Extracted records
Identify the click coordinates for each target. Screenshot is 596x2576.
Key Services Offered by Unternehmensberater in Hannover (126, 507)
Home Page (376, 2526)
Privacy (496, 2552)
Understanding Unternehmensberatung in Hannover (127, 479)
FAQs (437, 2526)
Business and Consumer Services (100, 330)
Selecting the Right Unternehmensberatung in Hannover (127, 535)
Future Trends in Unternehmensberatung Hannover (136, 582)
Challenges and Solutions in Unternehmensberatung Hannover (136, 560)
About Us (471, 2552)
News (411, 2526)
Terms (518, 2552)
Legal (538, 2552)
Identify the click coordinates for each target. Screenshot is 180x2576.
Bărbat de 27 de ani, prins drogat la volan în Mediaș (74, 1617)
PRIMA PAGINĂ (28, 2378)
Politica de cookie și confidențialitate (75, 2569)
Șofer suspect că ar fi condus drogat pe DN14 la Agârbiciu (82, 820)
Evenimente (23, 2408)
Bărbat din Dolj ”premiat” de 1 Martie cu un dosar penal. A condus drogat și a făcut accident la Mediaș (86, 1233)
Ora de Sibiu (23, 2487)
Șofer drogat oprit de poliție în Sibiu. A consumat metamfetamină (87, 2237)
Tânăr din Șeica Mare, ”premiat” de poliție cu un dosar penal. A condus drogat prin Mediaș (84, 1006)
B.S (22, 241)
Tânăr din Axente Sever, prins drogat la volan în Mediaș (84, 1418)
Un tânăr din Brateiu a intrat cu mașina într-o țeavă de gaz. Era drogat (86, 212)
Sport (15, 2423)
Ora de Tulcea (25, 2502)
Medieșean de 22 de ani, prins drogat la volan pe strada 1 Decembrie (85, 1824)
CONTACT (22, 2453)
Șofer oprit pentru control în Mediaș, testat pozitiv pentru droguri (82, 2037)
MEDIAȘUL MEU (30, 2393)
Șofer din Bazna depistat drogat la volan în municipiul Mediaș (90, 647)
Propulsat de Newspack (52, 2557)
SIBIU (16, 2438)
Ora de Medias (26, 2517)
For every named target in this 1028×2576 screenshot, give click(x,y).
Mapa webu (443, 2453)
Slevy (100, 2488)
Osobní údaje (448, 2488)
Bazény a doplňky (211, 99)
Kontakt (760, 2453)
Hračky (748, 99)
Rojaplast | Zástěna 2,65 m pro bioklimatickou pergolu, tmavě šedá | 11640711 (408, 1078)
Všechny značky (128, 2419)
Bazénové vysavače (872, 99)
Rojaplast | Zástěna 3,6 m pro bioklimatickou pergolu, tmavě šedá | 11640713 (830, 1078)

:: EXERCISE AIM ::
Among the records above, a stretch begins at the line containing "Propulsat de Newspack (52, 2557)" and ends at the line containing "Bazénové vysavače (872, 99)". Restate that stretch word for word, and nothing else.

:: EXERCISE RESULT ::
Propulsat de Newspack (52, 2557)
SIBIU (16, 2438)
Ora de Medias (26, 2517)
For every named target in this 1028×2576 screenshot, give click(x,y).
Mapa webu (443, 2453)
Slevy (100, 2488)
Osobní údaje (448, 2488)
Bazény a doplňky (211, 99)
Kontakt (760, 2453)
Hračky (748, 99)
Rojaplast | Zástěna 2,65 m pro bioklimatickou pergolu, tmavě šedá | 11640711 (408, 1078)
Všechny značky (128, 2419)
Bazénové vysavače (872, 99)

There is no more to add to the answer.